A related consideration is the extent to which it matters whether the values and rationales espoused in our thick descriptions are true accounts of prior intentions, or post-hoc rationalisations. Discrepancies between what was designed and what transpired highlights the limited extent to which one can design the actions or outcomes of students or, indeed, teachers. Indeed, example three brings into question the desirability of such control, particularly in the context of online postgraduate education, where significant value is found in emergent connections between disciplines, settings and cultures (see also the chapter by Marley et al. 2021, this book). Such understandings would be of value to many teachers, managers and students. Thus, thick descriptions within evaluation can have a formative aspect, not only to the evaluator, but also to those who have access to these descriptions, creating additional opportunities for reflection on practice.

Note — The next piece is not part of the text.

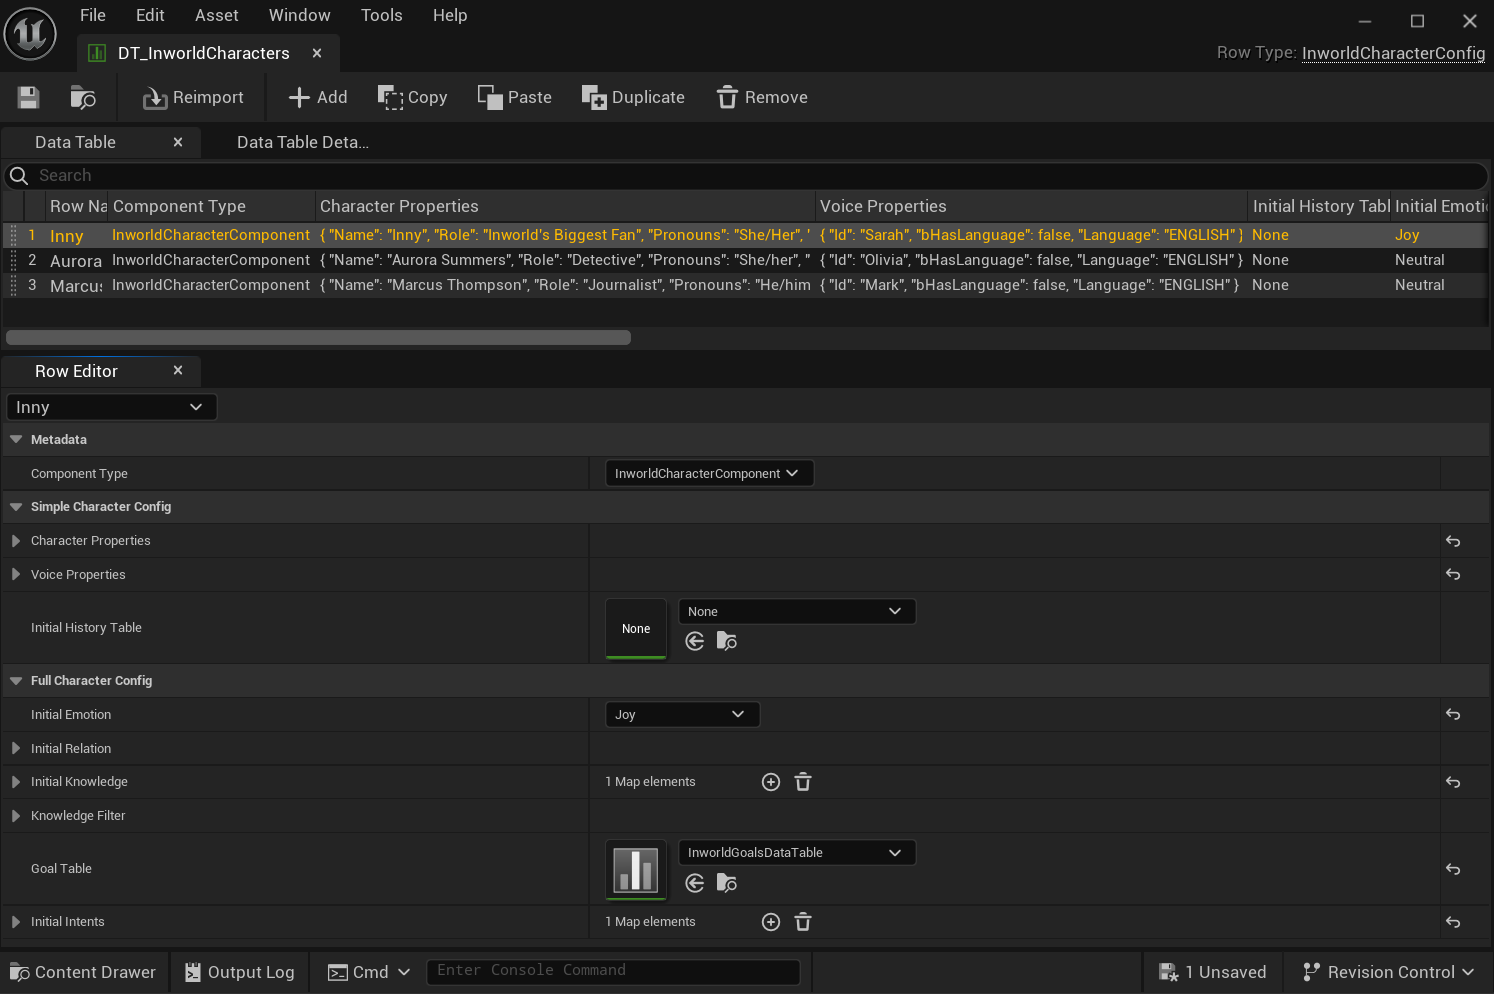The width and height of the screenshot is (1494, 994).
Task: Click the Browse to asset toolbar icon
Action: pyautogui.click(x=82, y=97)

Onyura notes that learning from evaluation is aided by ‘explicit clarification and examination of the theoretical underpinnings’ (2020: 4). This knowledge need not be restricted to the teachers on a course: it can be distributed across teaching networks through dialogue and dissemination, thus contributing to the quality of teaching beyond the evaluated programme. We might even argue that teachers should receive credit not only for how well their teaching went, but also for how well they have evaluated that teaching, including generating rich understandings of how to improve practice in the future. In such a system, honesty, even about one’s failings as a teacher, emerges as a positive attribute, as we saw in Example 1. Clearly, this will work best within a framework of trust between educators and managers, and between students and teachers. Still, by giving evaluation a formative focus, local stakeholders and their trusted colleagues can benefit from evaluation information even where it is not ‘politically acceptable or actionable’ (Onyura 2020: 4). Indeed, we argue that without a culture that allows such openness, the development of teachers will be stunted. We propose that even modest moves towards ecological evaluation, enacted through the generation and sharing of thick descriptions, can be a starting point for repairing the damage to trust that a focus on accountability to market forces has done to the university sector.

5 Conclusion

Thin descriptions of higher education teaching, supported by datafied approaches, are important to governments, administrators, managers and marketing specialists, and those who aim to promote the excellence of competing universities. University teachers and their students, however, need thicker descriptions of practice to enable them to understand and develop their joint endeavour to achieve pedagogical intentions in an atmosphere of trust. They can thicken existing thin descriptions by interpreting them in relation to reflections on practice and pedagogical theory, dialogues and interpretations that take account of all the components involved, along with the purposes and intentions of the evaluation itself. An ecological perspective on evaluation of postgraduate online teaching can take into consideration the interrelations between the different topics covered in this book, including practices and labour of teaching (Aitken and Hayes 2021) and assessment and feedback (Hounsell 2021), and the diverse contexts of students (Boyd 2021; Lee 2021; Marley et al. 2021; Stone et al. 2021), institutions (Fawns et al. 2021), and teachers (Bussey 2021; Buchanan 2021). Academic educators and researchers will need time and a conducive atmosphere to put these ideas into practice.